Data Block Start

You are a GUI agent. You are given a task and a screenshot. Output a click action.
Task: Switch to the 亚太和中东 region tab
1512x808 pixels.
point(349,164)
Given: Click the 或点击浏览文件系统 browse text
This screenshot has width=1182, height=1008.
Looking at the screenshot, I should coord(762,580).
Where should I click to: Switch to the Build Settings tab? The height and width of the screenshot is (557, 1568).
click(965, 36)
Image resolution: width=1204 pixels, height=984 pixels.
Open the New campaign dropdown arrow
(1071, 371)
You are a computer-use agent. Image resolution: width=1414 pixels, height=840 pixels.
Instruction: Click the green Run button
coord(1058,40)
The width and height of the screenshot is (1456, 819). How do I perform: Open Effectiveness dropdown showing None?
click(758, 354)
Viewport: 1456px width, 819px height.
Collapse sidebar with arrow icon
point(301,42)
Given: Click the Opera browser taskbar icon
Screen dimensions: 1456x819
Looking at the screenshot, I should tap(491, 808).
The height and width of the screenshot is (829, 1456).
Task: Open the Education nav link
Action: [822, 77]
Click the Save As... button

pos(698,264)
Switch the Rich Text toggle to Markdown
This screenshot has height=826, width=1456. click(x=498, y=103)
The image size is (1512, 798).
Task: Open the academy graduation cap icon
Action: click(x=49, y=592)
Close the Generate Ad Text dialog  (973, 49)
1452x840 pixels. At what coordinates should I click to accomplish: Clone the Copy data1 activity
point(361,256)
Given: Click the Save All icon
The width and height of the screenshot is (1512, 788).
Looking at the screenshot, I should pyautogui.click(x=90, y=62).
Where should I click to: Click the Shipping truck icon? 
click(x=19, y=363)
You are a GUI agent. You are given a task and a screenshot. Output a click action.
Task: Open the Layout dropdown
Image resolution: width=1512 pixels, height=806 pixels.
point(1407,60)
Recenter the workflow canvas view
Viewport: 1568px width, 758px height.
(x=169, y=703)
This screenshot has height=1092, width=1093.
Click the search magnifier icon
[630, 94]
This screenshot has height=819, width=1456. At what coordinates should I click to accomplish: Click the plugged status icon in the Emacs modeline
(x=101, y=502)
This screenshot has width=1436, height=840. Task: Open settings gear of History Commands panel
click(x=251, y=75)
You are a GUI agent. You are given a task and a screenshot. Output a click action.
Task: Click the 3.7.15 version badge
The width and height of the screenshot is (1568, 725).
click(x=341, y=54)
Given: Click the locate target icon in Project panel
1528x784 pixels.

Data Block End

Emit the full listing verbatim.

You are a GUI agent. You are given a task and a screenshot. Output a click action.
Task: Switch to the 亚太和中东 region tab
1512x808 pixels.
point(349,164)
Given: Click the 或点击浏览文件系统 browse text
This screenshot has width=1182, height=1008.
Looking at the screenshot, I should coord(762,580).
Where should I click to: Switch to the Build Settings tab? The height and width of the screenshot is (557, 1568).
click(965, 36)
Image resolution: width=1204 pixels, height=984 pixels.
Open the New campaign dropdown arrow
(1071, 371)
You are a computer-use agent. Image resolution: width=1414 pixels, height=840 pixels.
Instruction: Click the green Run button
coord(1058,40)
The width and height of the screenshot is (1456, 819). How do I perform: Open Effectiveness dropdown showing None?
click(758, 354)
Viewport: 1456px width, 819px height.
Collapse sidebar with arrow icon
point(301,42)
Given: Click the Opera browser taskbar icon
Screen dimensions: 1456x819
Looking at the screenshot, I should tap(491, 808).
The height and width of the screenshot is (829, 1456).
Task: Open the Education nav link
Action: [822, 77]
Click the Save As... button

pos(698,264)
Switch the Rich Text toggle to Markdown
This screenshot has height=826, width=1456. click(x=498, y=103)
The image size is (1512, 798).
Task: Open the academy graduation cap icon
Action: click(x=49, y=592)
Close the Generate Ad Text dialog  (973, 49)
1452x840 pixels. At what coordinates should I click to accomplish: Clone the Copy data1 activity
point(361,256)
Given: Click the Save All icon
The width and height of the screenshot is (1512, 788).
Looking at the screenshot, I should pyautogui.click(x=90, y=62).
Where should I click to: Click the Shipping truck icon? 
click(x=19, y=363)
You are a GUI agent. You are given a task and a screenshot. Output a click action.
Task: Open the Layout dropdown
Image resolution: width=1512 pixels, height=806 pixels.
point(1407,60)
Recenter the workflow canvas view
Viewport: 1568px width, 758px height.
(x=169, y=703)
This screenshot has height=1092, width=1093.
Click the search magnifier icon
[630, 94]
This screenshot has height=819, width=1456. At what coordinates should I click to accomplish: Click the plugged status icon in the Emacs modeline
(x=101, y=502)
This screenshot has width=1436, height=840. Task: Open settings gear of History Commands panel
click(x=251, y=75)
You are a GUI agent. You are given a task and a screenshot. Output a click action.
Task: Click the 3.7.15 version badge
The width and height of the screenshot is (1568, 725).
click(x=341, y=54)
Given: Click the locate target icon in Project panel
1528x784 pixels.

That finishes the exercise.